The answer must consist of every record below, reproduced exactly.

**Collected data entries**
※ ※ ※

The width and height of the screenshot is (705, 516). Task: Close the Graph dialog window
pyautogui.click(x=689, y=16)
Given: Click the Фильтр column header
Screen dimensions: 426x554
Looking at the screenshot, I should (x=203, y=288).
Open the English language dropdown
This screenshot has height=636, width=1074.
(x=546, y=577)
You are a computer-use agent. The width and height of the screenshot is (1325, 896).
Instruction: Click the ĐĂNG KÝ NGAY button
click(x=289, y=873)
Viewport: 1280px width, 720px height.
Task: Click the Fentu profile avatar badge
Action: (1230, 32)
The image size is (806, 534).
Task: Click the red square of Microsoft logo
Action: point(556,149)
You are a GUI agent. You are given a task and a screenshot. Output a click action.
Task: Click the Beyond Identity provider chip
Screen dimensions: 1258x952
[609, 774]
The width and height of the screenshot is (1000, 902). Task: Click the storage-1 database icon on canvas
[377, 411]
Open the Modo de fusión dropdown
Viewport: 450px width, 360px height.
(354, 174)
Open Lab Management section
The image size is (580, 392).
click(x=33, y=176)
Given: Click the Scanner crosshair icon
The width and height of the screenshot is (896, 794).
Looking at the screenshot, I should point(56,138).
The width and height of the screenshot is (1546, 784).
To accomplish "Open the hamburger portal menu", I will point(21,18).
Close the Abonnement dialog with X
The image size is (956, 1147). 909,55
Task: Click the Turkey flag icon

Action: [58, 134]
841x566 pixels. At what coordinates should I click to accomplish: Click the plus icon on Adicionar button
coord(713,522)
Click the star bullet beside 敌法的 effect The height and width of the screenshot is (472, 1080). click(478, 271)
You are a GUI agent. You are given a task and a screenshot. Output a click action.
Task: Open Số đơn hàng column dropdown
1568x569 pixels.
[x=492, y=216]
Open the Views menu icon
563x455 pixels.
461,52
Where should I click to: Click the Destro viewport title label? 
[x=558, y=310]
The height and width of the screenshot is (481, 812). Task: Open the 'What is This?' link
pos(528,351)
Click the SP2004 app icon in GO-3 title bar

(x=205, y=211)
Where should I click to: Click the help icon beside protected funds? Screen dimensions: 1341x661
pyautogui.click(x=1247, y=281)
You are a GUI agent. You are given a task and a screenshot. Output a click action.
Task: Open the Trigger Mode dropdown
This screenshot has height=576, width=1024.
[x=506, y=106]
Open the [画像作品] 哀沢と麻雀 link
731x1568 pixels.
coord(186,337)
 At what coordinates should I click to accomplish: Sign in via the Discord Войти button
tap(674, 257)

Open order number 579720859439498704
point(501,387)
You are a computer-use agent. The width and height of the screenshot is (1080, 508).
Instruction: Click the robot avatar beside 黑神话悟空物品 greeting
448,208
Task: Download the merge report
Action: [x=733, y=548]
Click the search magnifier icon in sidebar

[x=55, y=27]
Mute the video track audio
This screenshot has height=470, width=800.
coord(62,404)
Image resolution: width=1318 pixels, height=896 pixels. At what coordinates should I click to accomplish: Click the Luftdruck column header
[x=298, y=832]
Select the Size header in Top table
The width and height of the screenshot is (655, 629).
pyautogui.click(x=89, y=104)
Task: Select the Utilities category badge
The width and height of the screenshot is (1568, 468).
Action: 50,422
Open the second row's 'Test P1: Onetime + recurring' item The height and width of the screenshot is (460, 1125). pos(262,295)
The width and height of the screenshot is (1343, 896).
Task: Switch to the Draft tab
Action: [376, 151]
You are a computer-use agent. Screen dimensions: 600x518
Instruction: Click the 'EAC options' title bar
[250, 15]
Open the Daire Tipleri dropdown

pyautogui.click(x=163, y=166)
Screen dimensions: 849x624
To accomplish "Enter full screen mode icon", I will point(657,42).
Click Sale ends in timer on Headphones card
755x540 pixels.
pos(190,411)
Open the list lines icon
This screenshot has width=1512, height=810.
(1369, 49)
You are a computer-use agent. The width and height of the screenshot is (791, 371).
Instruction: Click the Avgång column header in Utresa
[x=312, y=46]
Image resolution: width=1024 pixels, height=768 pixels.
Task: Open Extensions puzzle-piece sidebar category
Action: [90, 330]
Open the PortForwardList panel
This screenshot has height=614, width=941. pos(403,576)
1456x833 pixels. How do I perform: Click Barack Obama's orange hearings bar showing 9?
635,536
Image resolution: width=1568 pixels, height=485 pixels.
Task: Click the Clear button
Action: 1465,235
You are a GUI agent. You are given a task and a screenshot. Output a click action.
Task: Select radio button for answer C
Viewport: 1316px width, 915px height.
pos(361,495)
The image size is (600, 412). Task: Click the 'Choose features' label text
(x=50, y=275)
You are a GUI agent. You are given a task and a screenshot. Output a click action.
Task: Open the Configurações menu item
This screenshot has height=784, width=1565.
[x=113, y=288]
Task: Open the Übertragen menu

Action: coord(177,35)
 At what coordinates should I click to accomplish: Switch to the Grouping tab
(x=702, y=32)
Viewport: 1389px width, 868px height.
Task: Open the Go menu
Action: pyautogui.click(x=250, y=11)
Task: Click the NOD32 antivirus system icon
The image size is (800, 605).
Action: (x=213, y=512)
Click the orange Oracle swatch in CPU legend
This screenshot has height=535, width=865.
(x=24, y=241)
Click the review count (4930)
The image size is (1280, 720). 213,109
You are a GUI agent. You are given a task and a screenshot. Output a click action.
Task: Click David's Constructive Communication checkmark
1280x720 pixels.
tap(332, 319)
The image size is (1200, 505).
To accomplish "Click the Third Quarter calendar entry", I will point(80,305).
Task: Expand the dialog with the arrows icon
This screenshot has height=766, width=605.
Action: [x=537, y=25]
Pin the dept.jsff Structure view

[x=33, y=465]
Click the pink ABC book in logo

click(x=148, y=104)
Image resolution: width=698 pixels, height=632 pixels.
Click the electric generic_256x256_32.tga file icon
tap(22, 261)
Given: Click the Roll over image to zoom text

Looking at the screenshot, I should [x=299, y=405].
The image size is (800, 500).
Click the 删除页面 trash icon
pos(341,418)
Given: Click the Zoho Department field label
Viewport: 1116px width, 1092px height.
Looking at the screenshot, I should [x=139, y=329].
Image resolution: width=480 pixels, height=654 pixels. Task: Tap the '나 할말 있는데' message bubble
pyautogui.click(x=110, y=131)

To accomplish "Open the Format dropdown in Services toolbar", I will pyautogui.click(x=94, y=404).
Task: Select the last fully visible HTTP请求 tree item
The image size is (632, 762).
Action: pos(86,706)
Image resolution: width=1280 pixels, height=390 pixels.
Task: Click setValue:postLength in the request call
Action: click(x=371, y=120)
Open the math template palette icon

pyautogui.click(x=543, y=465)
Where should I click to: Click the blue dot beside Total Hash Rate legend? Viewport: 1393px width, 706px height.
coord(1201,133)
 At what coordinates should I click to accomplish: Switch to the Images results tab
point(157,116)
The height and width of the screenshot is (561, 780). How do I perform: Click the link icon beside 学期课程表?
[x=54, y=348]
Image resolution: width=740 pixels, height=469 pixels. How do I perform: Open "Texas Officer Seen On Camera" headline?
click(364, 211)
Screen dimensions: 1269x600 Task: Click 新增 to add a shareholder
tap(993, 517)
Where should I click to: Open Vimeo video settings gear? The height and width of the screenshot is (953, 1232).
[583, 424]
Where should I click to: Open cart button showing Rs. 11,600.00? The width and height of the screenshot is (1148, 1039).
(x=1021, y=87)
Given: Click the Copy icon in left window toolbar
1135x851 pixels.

※ ※ ※

**REPLY**
The width and height of the screenshot is (705, 516). Task: Close the Graph dialog window
pyautogui.click(x=689, y=16)
Given: Click the Фильтр column header
Screen dimensions: 426x554
Looking at the screenshot, I should (x=203, y=288).
Open the English language dropdown
This screenshot has height=636, width=1074.
(x=546, y=577)
You are a computer-use agent. The width and height of the screenshot is (1325, 896).
Instruction: Click the ĐĂNG KÝ NGAY button
click(x=289, y=873)
Viewport: 1280px width, 720px height.
Task: Click the Fentu profile avatar badge
Action: (1230, 32)
The image size is (806, 534).
Task: Click the red square of Microsoft logo
Action: point(556,149)
You are a GUI agent. You are given a task and a screenshot. Output a click action.
Task: Click the Beyond Identity provider chip
Screen dimensions: 1258x952
[609, 774]
The width and height of the screenshot is (1000, 902). Task: Click the storage-1 database icon on canvas
[377, 411]
Open the Modo de fusión dropdown
Viewport: 450px width, 360px height.
(354, 174)
Open Lab Management section
The image size is (580, 392).
click(x=33, y=176)
Given: Click the Scanner crosshair icon
The width and height of the screenshot is (896, 794).
Looking at the screenshot, I should point(56,138).
The width and height of the screenshot is (1546, 784).
To accomplish "Open the hamburger portal menu", I will point(21,18).
Close the Abonnement dialog with X
The image size is (956, 1147). 909,55
Task: Click the Turkey flag icon

Action: [58, 134]
841x566 pixels. At what coordinates should I click to accomplish: Click the plus icon on Adicionar button
coord(713,522)
Click the star bullet beside 敌法的 effect The height and width of the screenshot is (472, 1080). click(478, 271)
You are a GUI agent. You are given a task and a screenshot. Output a click action.
Task: Open Số đơn hàng column dropdown
1568x569 pixels.
[x=492, y=216]
Open the Views menu icon
563x455 pixels.
461,52
Where should I click to: Click the Destro viewport title label? 
[x=558, y=310]
The height and width of the screenshot is (481, 812). Task: Open the 'What is This?' link
pos(528,351)
Click the SP2004 app icon in GO-3 title bar

(x=205, y=211)
Where should I click to: Click the help icon beside protected funds? Screen dimensions: 1341x661
pyautogui.click(x=1247, y=281)
You are a GUI agent. You are given a task and a screenshot. Output a click action.
Task: Open the Trigger Mode dropdown
This screenshot has height=576, width=1024.
[x=506, y=106]
Open the [画像作品] 哀沢と麻雀 link
731x1568 pixels.
coord(186,337)
 At what coordinates should I click to accomplish: Sign in via the Discord Войти button
tap(674, 257)

Open order number 579720859439498704
point(501,387)
You are a computer-use agent. The width and height of the screenshot is (1080, 508).
Instruction: Click the robot avatar beside 黑神话悟空物品 greeting
448,208
Task: Download the merge report
Action: [x=733, y=548]
Click the search magnifier icon in sidebar

[x=55, y=27]
Mute the video track audio
This screenshot has height=470, width=800.
coord(62,404)
Image resolution: width=1318 pixels, height=896 pixels. At what coordinates should I click to accomplish: Click the Luftdruck column header
[x=298, y=832]
Select the Size header in Top table
The width and height of the screenshot is (655, 629).
pyautogui.click(x=89, y=104)
Task: Select the Utilities category badge
The width and height of the screenshot is (1568, 468).
Action: 50,422
Open the second row's 'Test P1: Onetime + recurring' item The height and width of the screenshot is (460, 1125). pos(262,295)
The width and height of the screenshot is (1343, 896).
Task: Switch to the Draft tab
Action: [376, 151]
You are a computer-use agent. Screen dimensions: 600x518
Instruction: Click the 'EAC options' title bar
[250, 15]
Open the Daire Tipleri dropdown

pyautogui.click(x=163, y=166)
Screen dimensions: 849x624
To accomplish "Enter full screen mode icon", I will point(657,42).
Click Sale ends in timer on Headphones card
755x540 pixels.
pos(190,411)
Open the list lines icon
This screenshot has width=1512, height=810.
(1369, 49)
You are a computer-use agent. The width and height of the screenshot is (791, 371).
Instruction: Click the Avgång column header in Utresa
[x=312, y=46]
Image resolution: width=1024 pixels, height=768 pixels.
Task: Open Extensions puzzle-piece sidebar category
Action: [90, 330]
Open the PortForwardList panel
This screenshot has height=614, width=941. pos(403,576)
1456x833 pixels. How do I perform: Click Barack Obama's orange hearings bar showing 9?
635,536
Image resolution: width=1568 pixels, height=485 pixels.
Task: Click the Clear button
Action: 1465,235
You are a GUI agent. You are given a task and a screenshot. Output a click action.
Task: Select radio button for answer C
Viewport: 1316px width, 915px height.
pos(361,495)
The image size is (600, 412). Task: Click the 'Choose features' label text
(x=50, y=275)
You are a GUI agent. You are given a task and a screenshot. Output a click action.
Task: Open the Configurações menu item
This screenshot has height=784, width=1565.
[x=113, y=288]
Task: Open the Übertragen menu

Action: coord(177,35)
 At what coordinates should I click to accomplish: Switch to the Grouping tab
(x=702, y=32)
Viewport: 1389px width, 868px height.
Task: Open the Go menu
Action: pyautogui.click(x=250, y=11)
Task: Click the NOD32 antivirus system icon
The image size is (800, 605).
Action: (x=213, y=512)
Click the orange Oracle swatch in CPU legend
This screenshot has height=535, width=865.
(x=24, y=241)
Click the review count (4930)
The image size is (1280, 720). 213,109
You are a GUI agent. You are given a task and a screenshot. Output a click action.
Task: Click David's Constructive Communication checkmark
1280x720 pixels.
tap(332, 319)
The image size is (1200, 505).
To accomplish "Click the Third Quarter calendar entry", I will point(80,305).
Task: Expand the dialog with the arrows icon
This screenshot has height=766, width=605.
Action: [x=537, y=25]
Pin the dept.jsff Structure view

[x=33, y=465]
Click the pink ABC book in logo

click(x=148, y=104)
Image resolution: width=698 pixels, height=632 pixels.
Click the electric generic_256x256_32.tga file icon
tap(22, 261)
Given: Click the Roll over image to zoom text

Looking at the screenshot, I should [x=299, y=405].
The image size is (800, 500).
Click the 删除页面 trash icon
pos(341,418)
Given: Click the Zoho Department field label
Viewport: 1116px width, 1092px height.
Looking at the screenshot, I should [x=139, y=329].
Image resolution: width=480 pixels, height=654 pixels. Task: Tap the '나 할말 있는데' message bubble
pyautogui.click(x=110, y=131)

To accomplish "Open the Format dropdown in Services toolbar", I will pyautogui.click(x=94, y=404).
Task: Select the last fully visible HTTP请求 tree item
The image size is (632, 762).
Action: pos(86,706)
Image resolution: width=1280 pixels, height=390 pixels.
Task: Click setValue:postLength in the request call
Action: click(x=371, y=120)
Open the math template palette icon

pyautogui.click(x=543, y=465)
Where should I click to: Click the blue dot beside Total Hash Rate legend? Viewport: 1393px width, 706px height.
coord(1201,133)
 At what coordinates should I click to accomplish: Switch to the Images results tab
point(157,116)
The height and width of the screenshot is (561, 780). How do I perform: Click the link icon beside 学期课程表?
[x=54, y=348]
Image resolution: width=740 pixels, height=469 pixels. How do I perform: Open "Texas Officer Seen On Camera" headline?
click(364, 211)
Screen dimensions: 1269x600 Task: Click 新增 to add a shareholder
tap(993, 517)
Where should I click to: Open Vimeo video settings gear? The height and width of the screenshot is (953, 1232).
[583, 424]
Where should I click to: Open cart button showing Rs. 11,600.00? The width and height of the screenshot is (1148, 1039).
(x=1021, y=87)
Given: Click the Copy icon in left window toolbar
1135x851 pixels.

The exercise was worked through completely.